My understanding is that they poison the mutex at this point, and anybody who tries to unwrap it will then panic (or they can try to handle a poisoned mutex more gracefully)

Looking at the issue you filed, in the first case it seems that you replaced the ocaml-rs panic hook with your own. OCaml-rs used to convert panics into exceptions at the boundary, but this seems to have been changed to directly raising an OCaml exception from the panic hook. (I do not think this is a good thing to do, but this is off-topic for this thread.) Thus when you replaced the panic hook, you changed the panic behaviour to continue with normal unwinding and thus started unwinding OCaml frames (which is undefined behaviour), since ocaml-rs no longer had other protections against panics.

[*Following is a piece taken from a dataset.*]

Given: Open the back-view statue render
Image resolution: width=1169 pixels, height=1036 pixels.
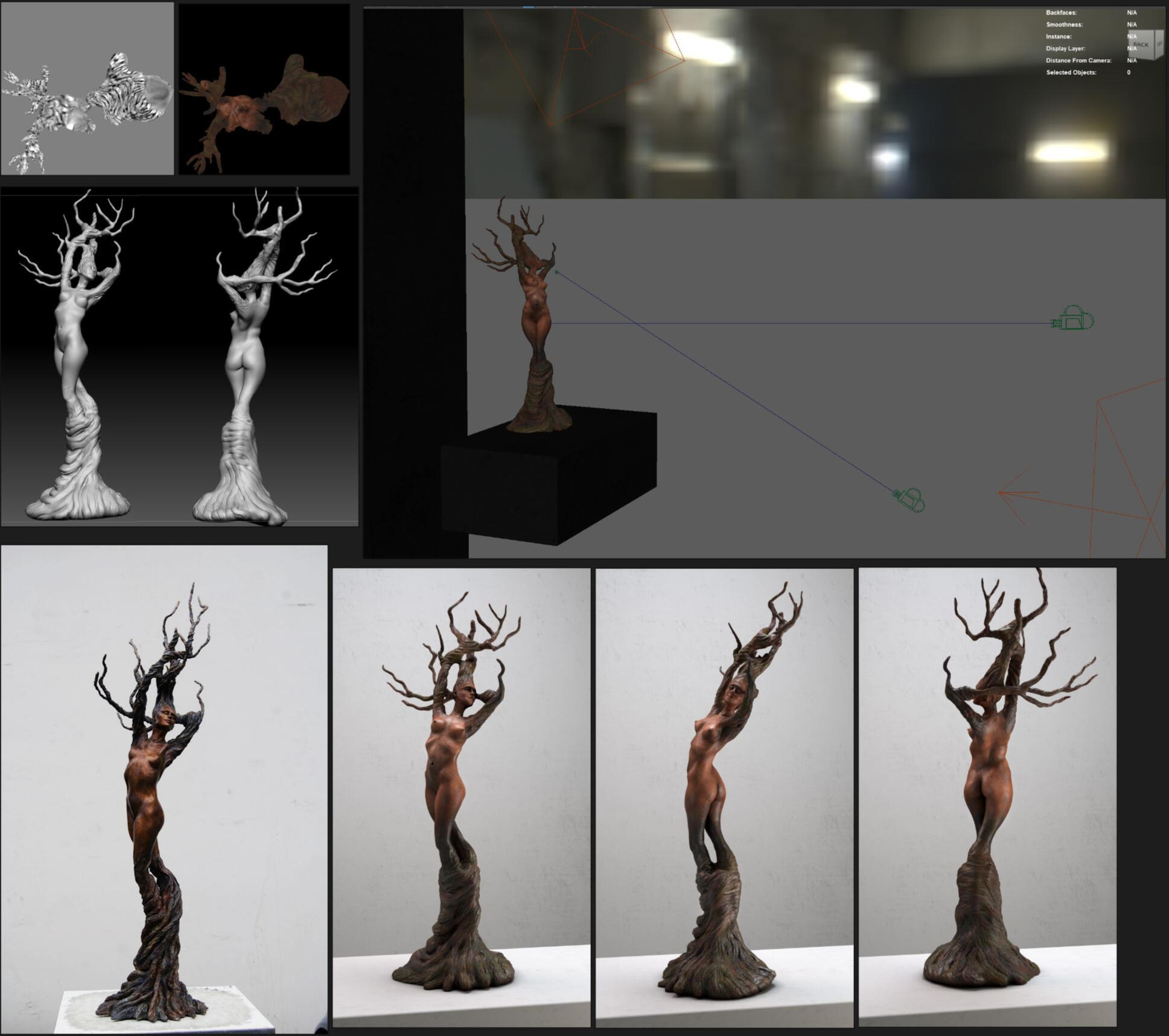Looking at the screenshot, I should (x=987, y=796).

As advised by Zach in the issue above, I would try calling the backtrace crate from the ocaml-rs panic handler, that is without changing the existing behaviour. (In the longer term it would be good to go back to re-raising the panic as an exception at the moment of returning to OCaml rather than from the panic hook, but this is another topic.)

1 Like

Personally, if I am not start enough to prevent panics; I am certainly not smart enough to reason about what will continue to work / break after panic, when there are poisoned Mutex among other things.

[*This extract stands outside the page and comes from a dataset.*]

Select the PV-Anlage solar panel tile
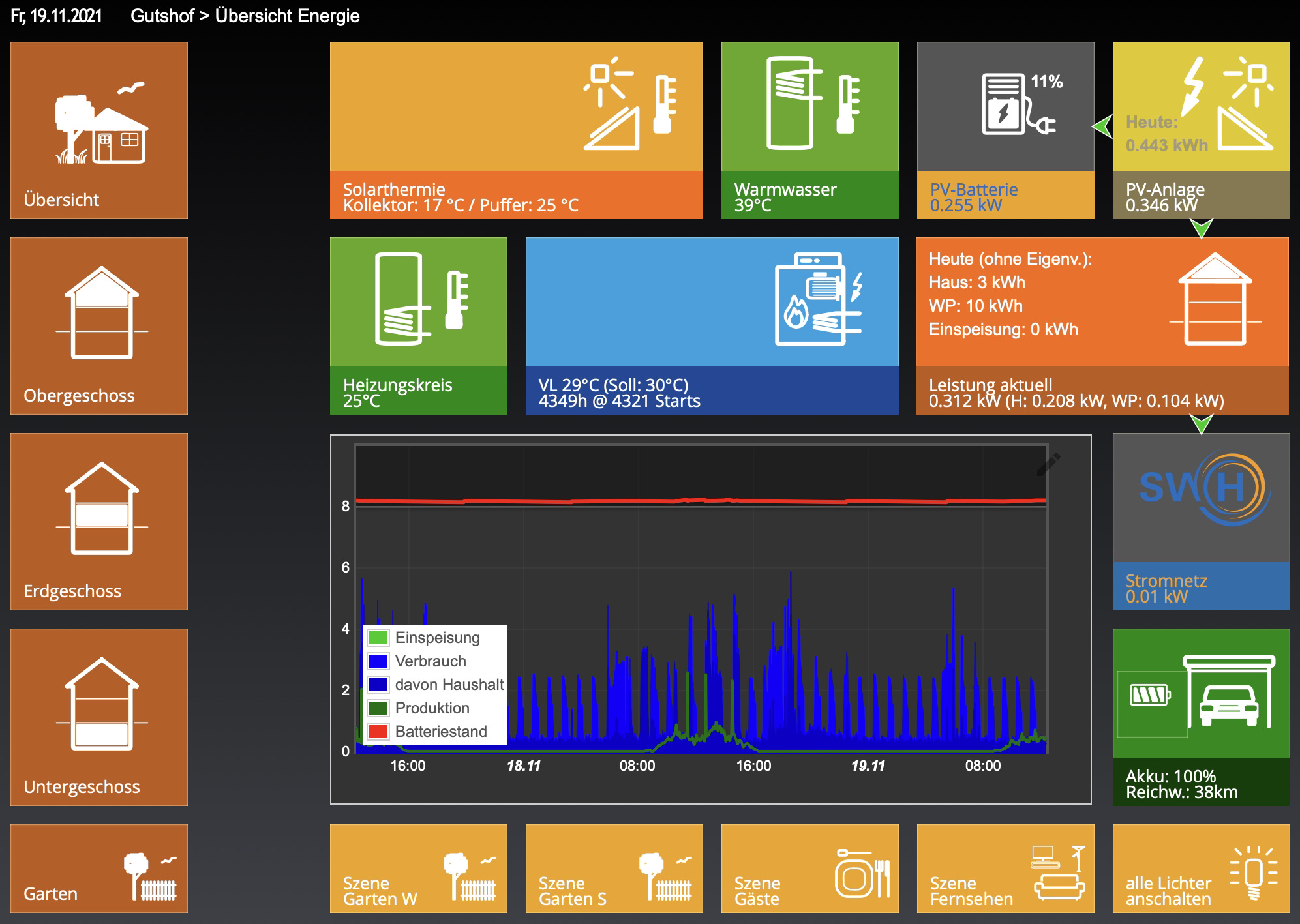Screen dimensions: 1300x924 pos(1200,130)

Thus, in theory, I agree with you that you could carefully reason about post-panic code; in practice, I view it as all bets are off (with exception of printing some error msgs) – because if I’m not smart enough to prevent the panic, I’m probably not smart enough to reason about post-panic code.

As the discussion revolves around FFI work with OCaml and Rust, catching panics in Rust is indeed relevant and can be done safely when the panic is converted into an exception at the boundary. Of course, it is essential that the OCaml code takes these exceptions just as seriously as a panic. It is in fact instructive for us to correctly understand the panic mechanism as it teaches a lot about how one can write exception-safe OCaml code.

You raise valid concerns about reasoning about post-panic code in the general case, but one of the main reasons behind panics is to simplify dealing with post-panic situations. It can actually be easier to reason about post-panic code than figuring out all the possible sources of panic. By using Rust’s mechanisms, such as destructors to clean up state and the UnwindSafe trait, one can be more confident in the safety and consistency of the code after a panic. The key is to choose a suitable location for recovery, one where reasoning about the state of the program is manageable.

Think of it like force-closing a process in an operating system. The process may not have planned for every crash scenario, but the OS has mechanisms to safely close it and clean up resources without destabilizing the whole system.

Panics and Result have distinct roles in Rust, each with specific use cases. Replacing panics with Result is not a solution, as it would imply having to consider all possible error scenarios. External factors, like using an FFI, should not force the use of one error-handling mechanism over the other.

1 Like

I’m disengaging from this discussion. I will leave with two links, from “the book”

It is pretty clear to me: panic are NOT exceptions; when a library panics, it is the library author saying “I give up”; catching panics & resuming execution as if everything is normal … is insanity to me.

1 Like

your first link does say that it will unwind cleanly though. I think the language of “unrecoverable” is due to panics not being treated as exceptions in Rust. As in, they’re heavily discouraged, but it seems like you could be writing a safe erlang-like supervisor/agent model in Rust via catching panics

Indeed, Erlang was an inspiration for Rust’s panic model. For sources that explain the notion of panic safety maybe better than I did, you can check out the Nomicon and the documentation for UnwindSafe.

Thanks for the valuable discussion, as I believe this topic is crucial for the robust handling of serious exceptions in multicore OCaml too. These aspects are often overlooked, but they represent another aspect of Rust that seeks to bring the qualities of pure code to imperative programming. I appreciate the scepticism, and I would always be happy to continue the discussion.